Il est possible qu’avant d’appeler Nancy à venir reprendre son ancienne place à son foyer, Sheldon avait examiné la question avec toutes ses conséquences, et avait considéré la vieille femme comme liée à lui par un lien difficile à briser, les liens de cet esclavage étroit né de la nécessité.

« Quel choix peut-elle avoir, si ce n’est entre ma maison et le workhouse ? avait-il dû naturellement se demander ; et est-il probable qu’elle chicane sur le pain et le beurre pour tomber au pain tout sec ? »

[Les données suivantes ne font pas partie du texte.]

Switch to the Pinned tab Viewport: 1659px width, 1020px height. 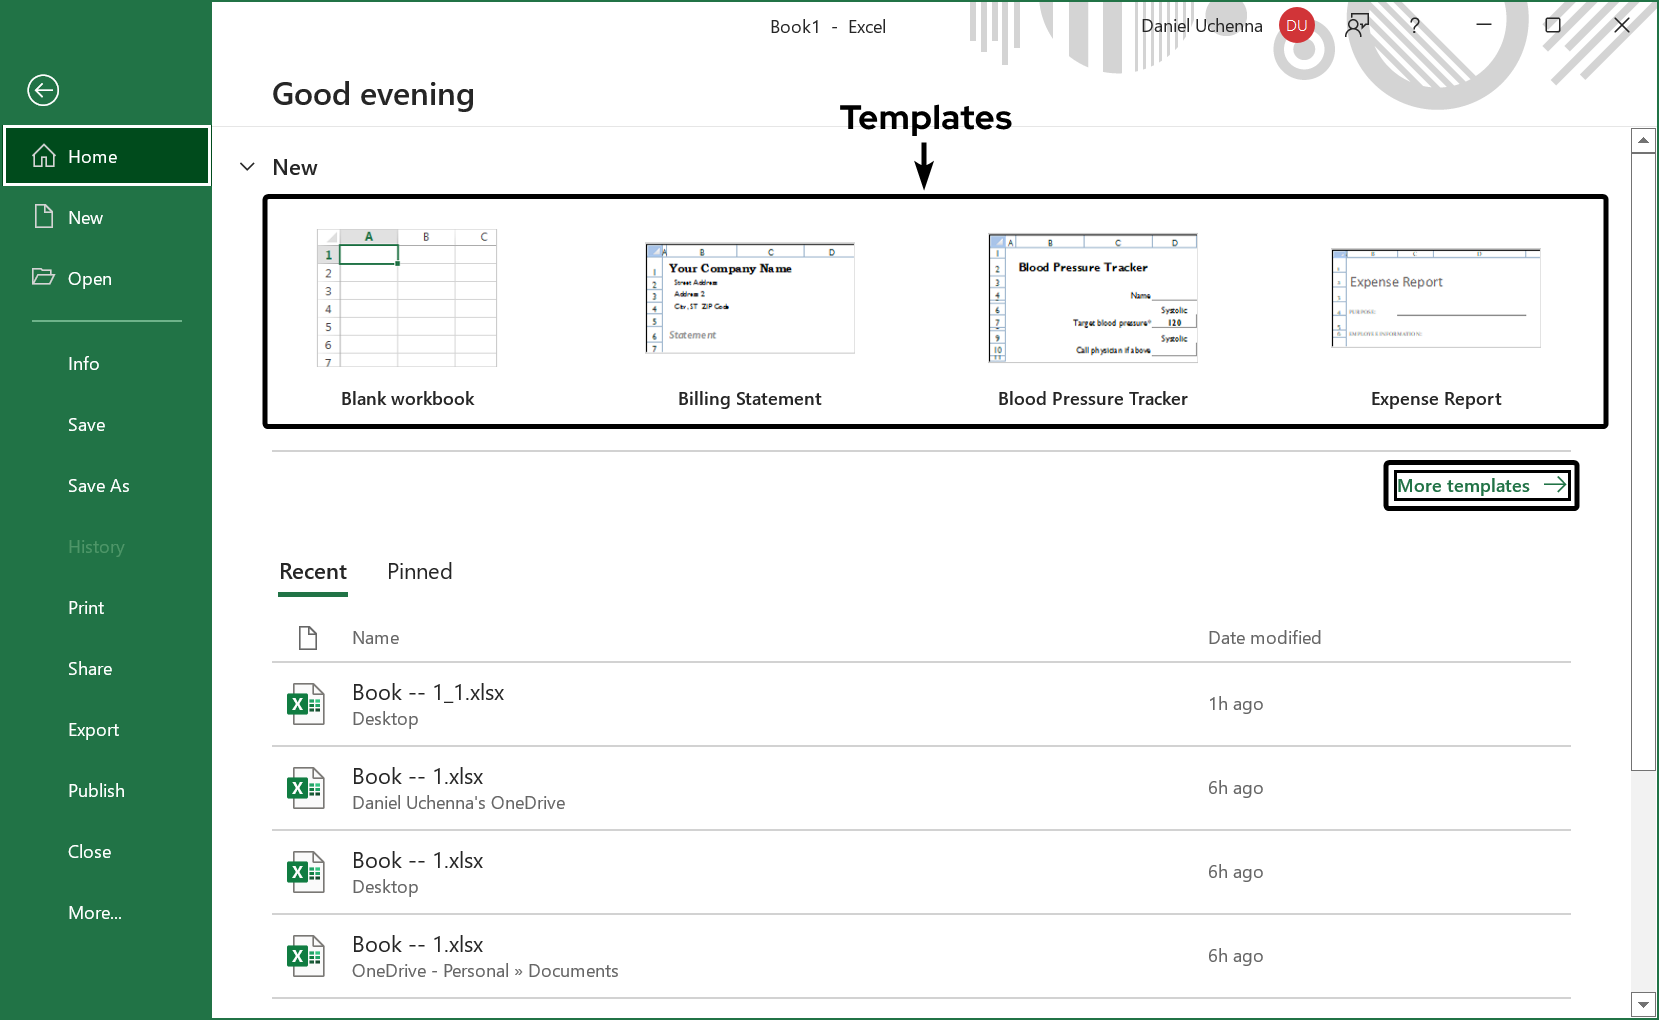419,572
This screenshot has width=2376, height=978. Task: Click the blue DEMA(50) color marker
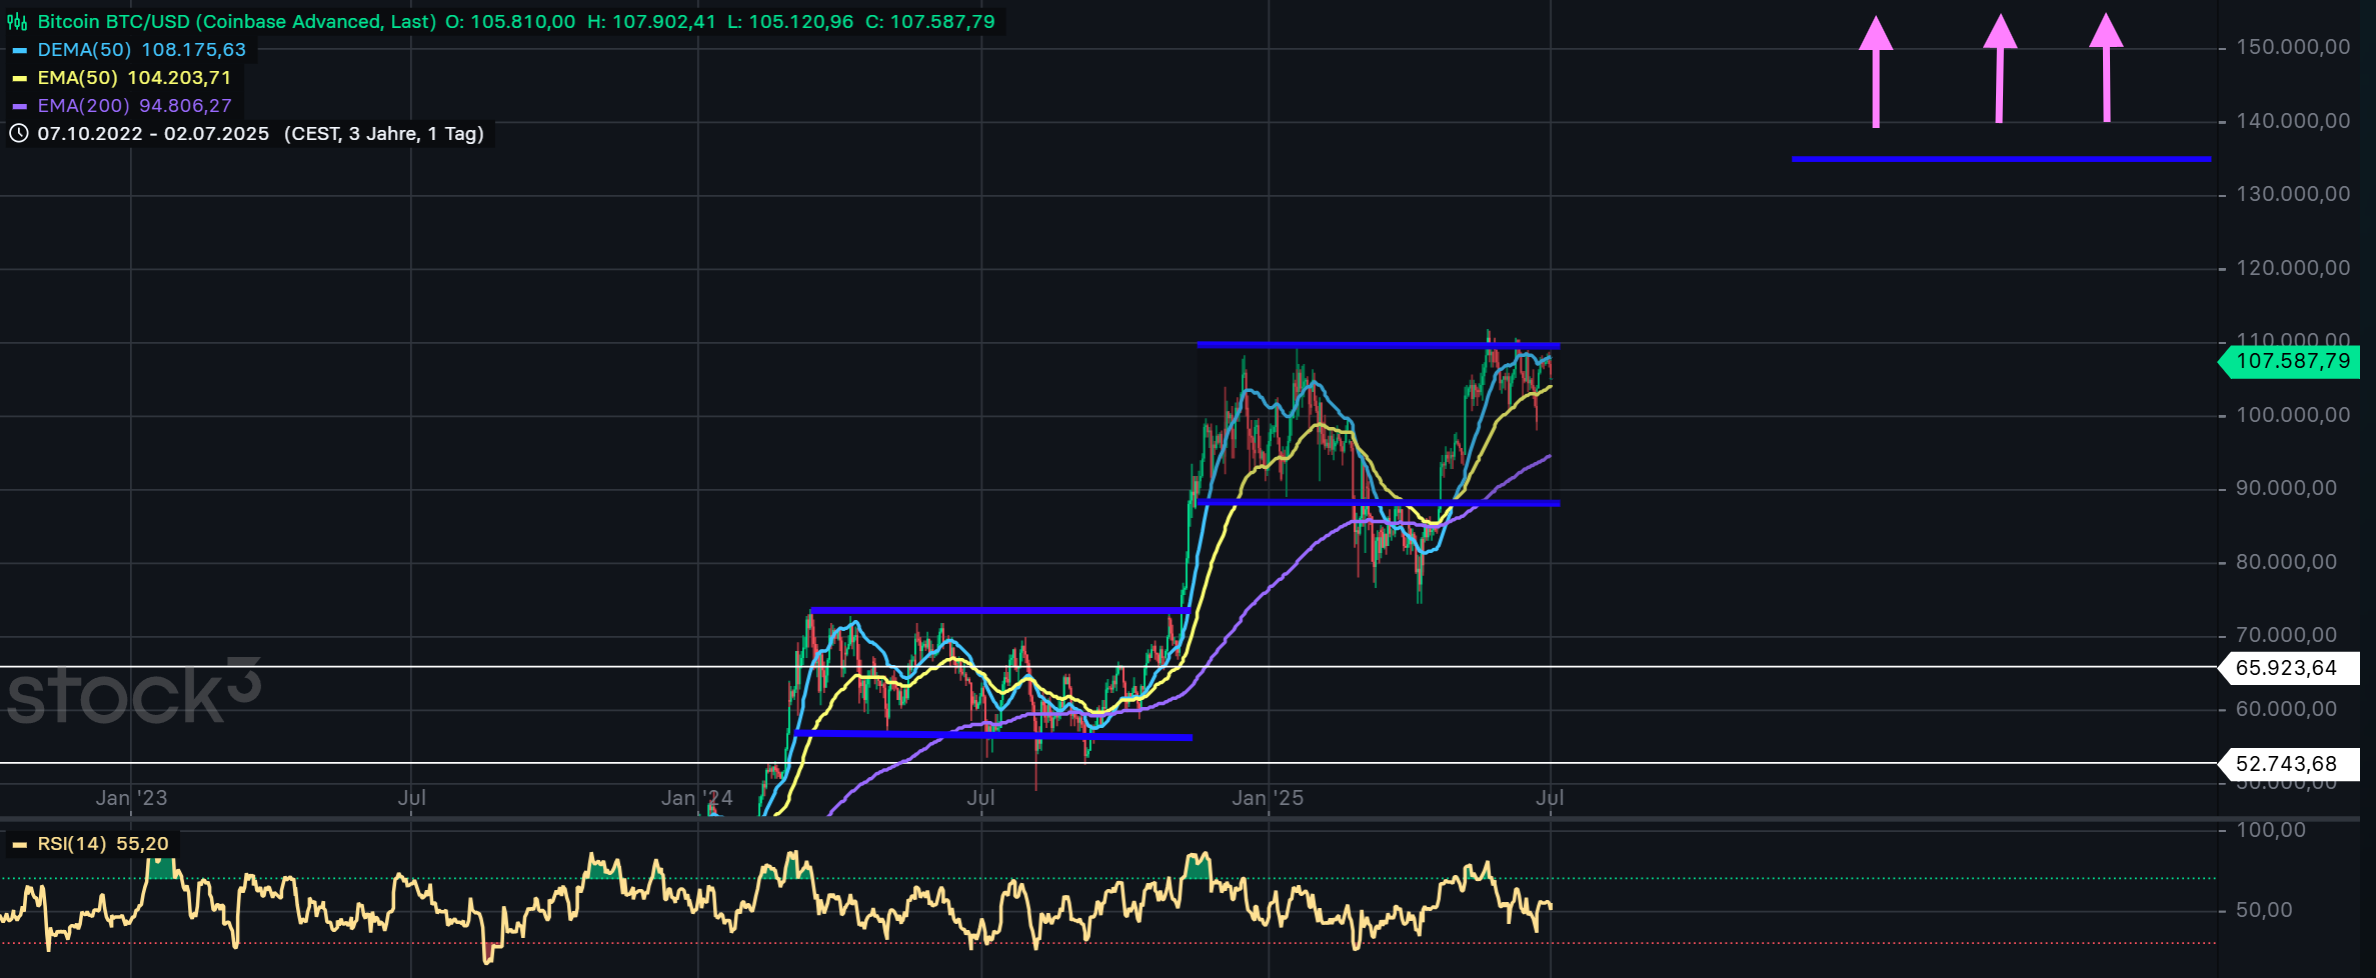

Sheldon, en examinant la question et toutes celles qui s’y rattachaient à son point de vue, pouvait raisonnablement avoir conclu que Mme Woolper ne pouvait rien faire qui fût en opposition avec ses intérêts, et que tant qu’elle aurait bénéfice à rester chez lui et à le servir, elle demeurerait son esclave docile et obéissante.

L’influence de l’affection, la force d’une impulsion généreuse, étaient des qualités qui ne pouvaient pas entrer dans les calculs de Sheldon. Ses additions, ses soustractions, ses divisions étaient toutes basées sur un seul système.

L’art heureux et inconscient par lequel Charlotte se rendait chère à tous ceux qui la connaissaient eut bientôt son effet sur la vieille gouvernante.

L’aimable considération de la jeune fille pour son âge et ses infirmités, l’affectueuse familiarité avec laquelle elle traitait cette vieille campagnarde, qui avait connu son père et qui pouvait lui parler du comté d’York et des gens du comté d’York, eurent bien vite trouvé le chemin du cœur de Nancy.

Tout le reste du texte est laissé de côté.